[[ Records for processing open ]]

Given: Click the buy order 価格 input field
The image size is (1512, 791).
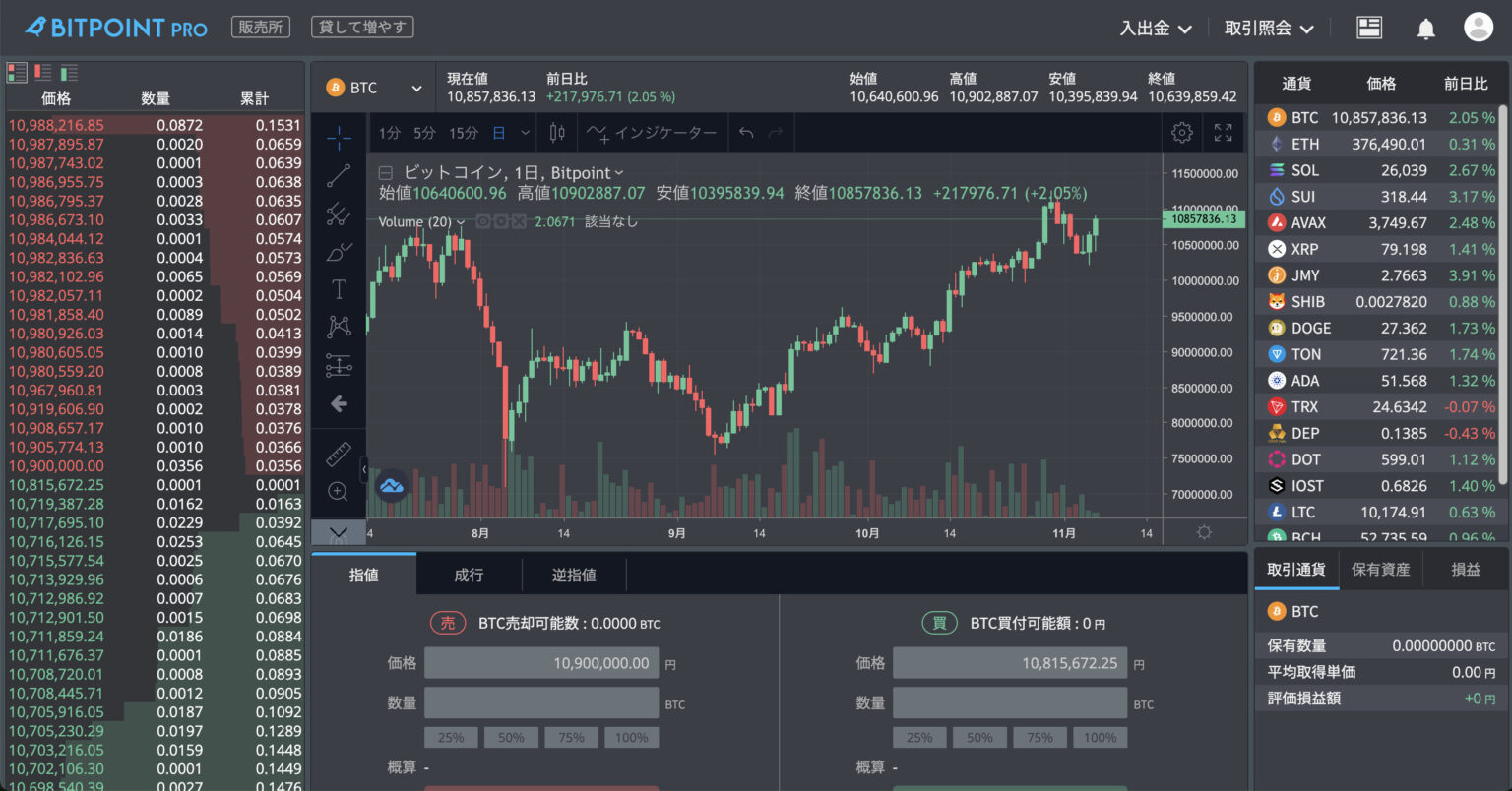Looking at the screenshot, I should pyautogui.click(x=1010, y=662).
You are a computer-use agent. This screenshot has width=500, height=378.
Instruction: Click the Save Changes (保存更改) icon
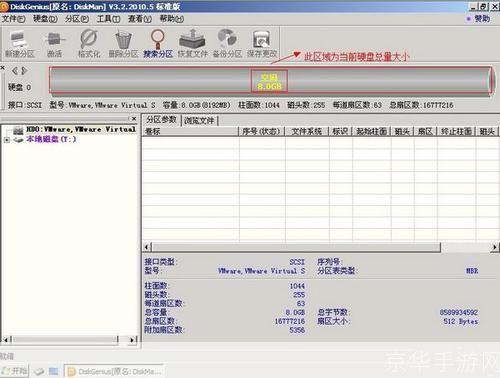[262, 44]
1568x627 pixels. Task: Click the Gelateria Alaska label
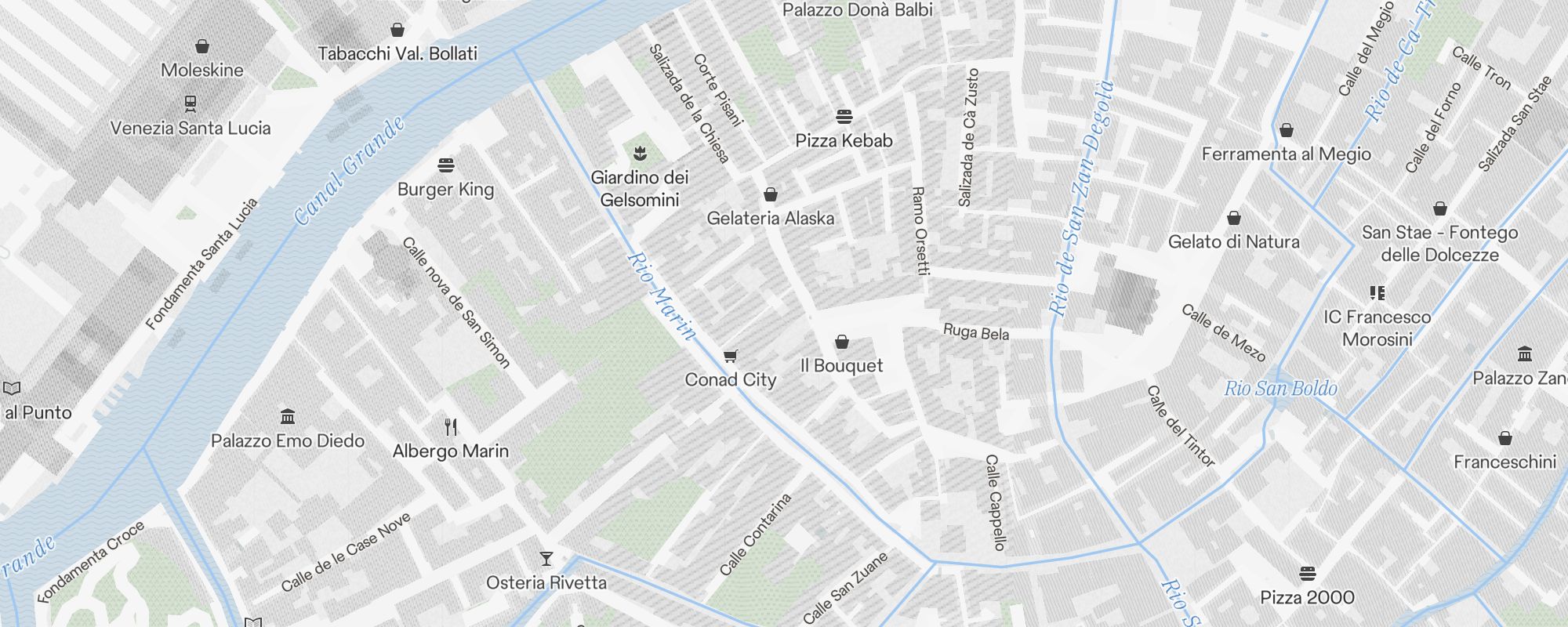coord(771,218)
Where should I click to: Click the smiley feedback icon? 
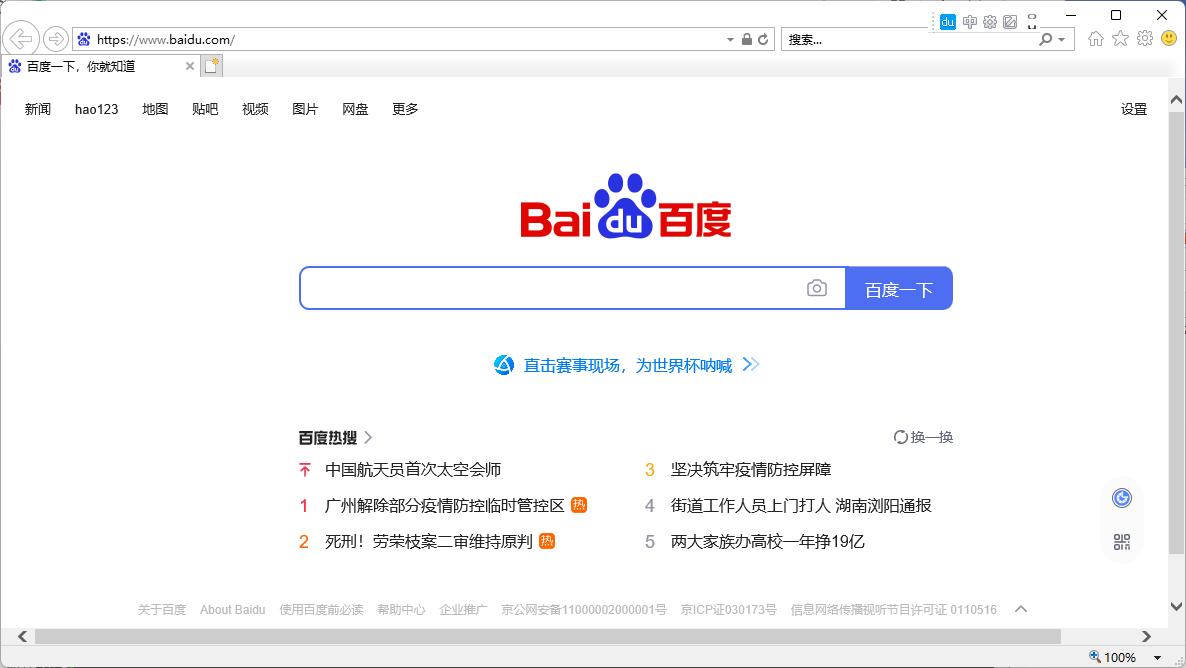(1168, 38)
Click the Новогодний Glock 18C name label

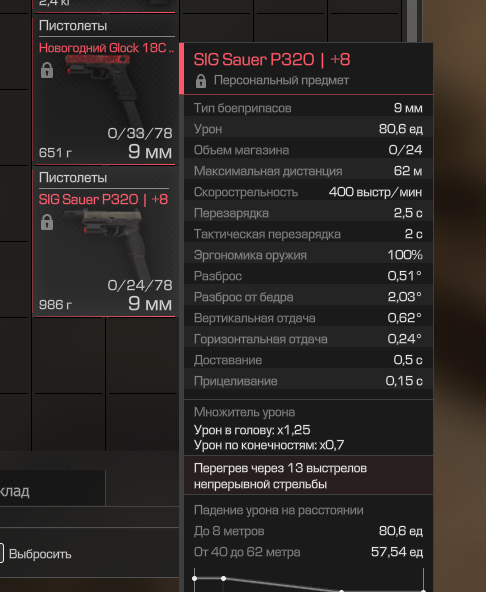coord(106,48)
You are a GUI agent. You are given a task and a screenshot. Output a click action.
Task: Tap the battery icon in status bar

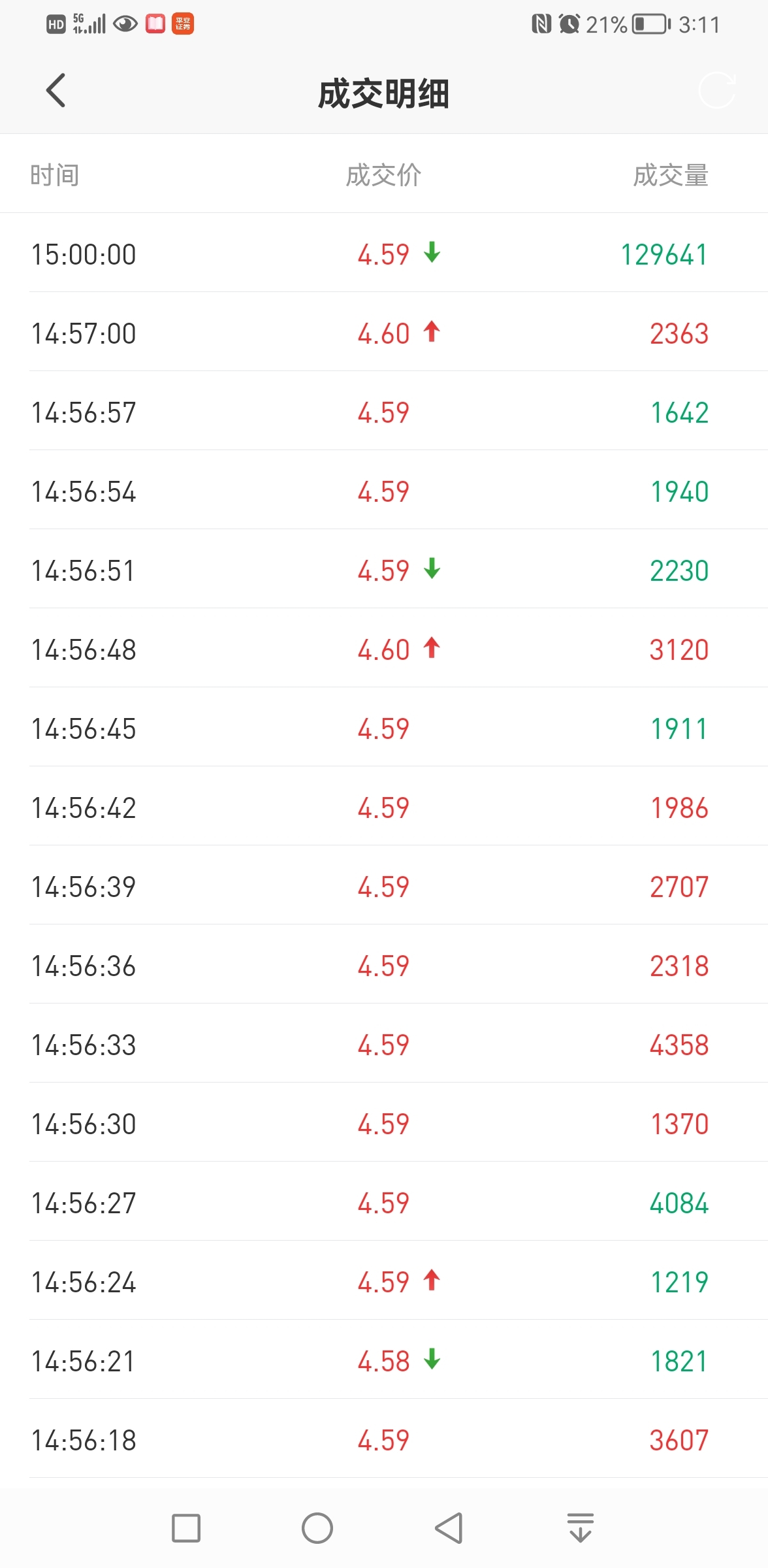(x=652, y=24)
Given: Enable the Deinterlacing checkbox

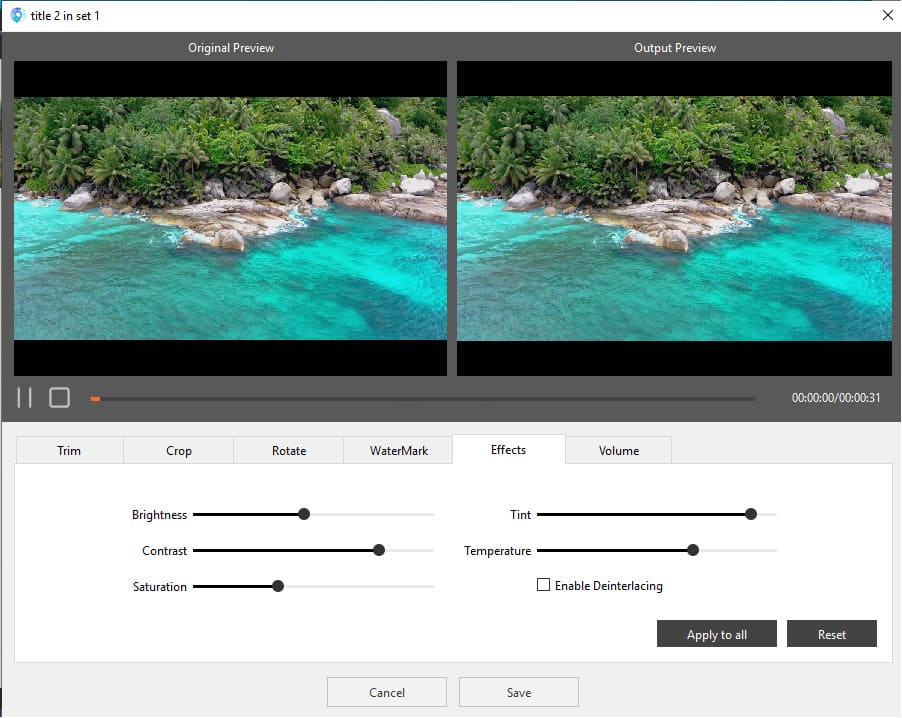Looking at the screenshot, I should [544, 585].
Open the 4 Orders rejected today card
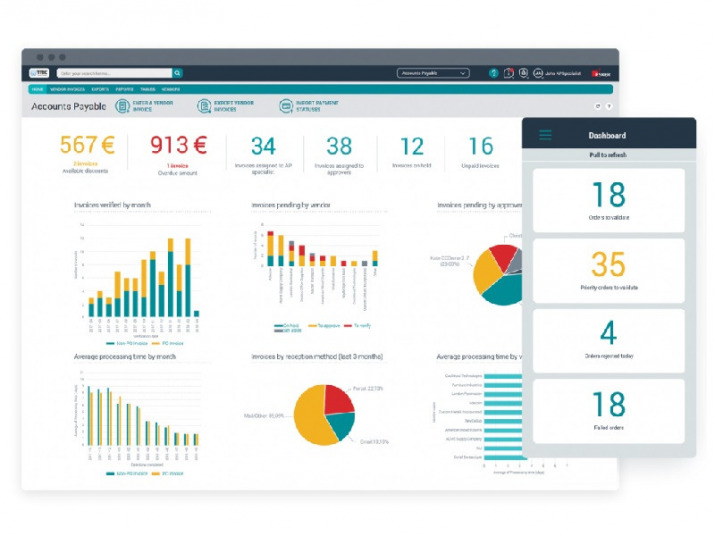The width and height of the screenshot is (715, 536). coord(608,339)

[[ Records for processing closed ]]

- Task brief:
Without the pictures, please output every record exactly.

- Expected answer:
Given: Click the buy order 価格 input field
The image size is (1512, 791).
Looking at the screenshot, I should pyautogui.click(x=1010, y=662).
You are a computer-use agent. This screenshot has width=500, height=378.
Instruction: Click the Save Changes (保存更改) icon
[262, 44]
1568x627 pixels. Task: Click the Gelateria Alaska label
coord(771,218)
Where should I click to: Click the smiley feedback icon? 
(1168, 38)
Click the Новогодний Glock 18C name label

coord(106,48)
You are a GUI agent. You are given a task and a screenshot. Output a click action.
Task: Tap the battery icon in status bar

(x=652, y=24)
Given: Enable the Deinterlacing checkbox

Looking at the screenshot, I should [544, 585].
Open the 4 Orders rejected today card
The width and height of the screenshot is (715, 536). coord(608,339)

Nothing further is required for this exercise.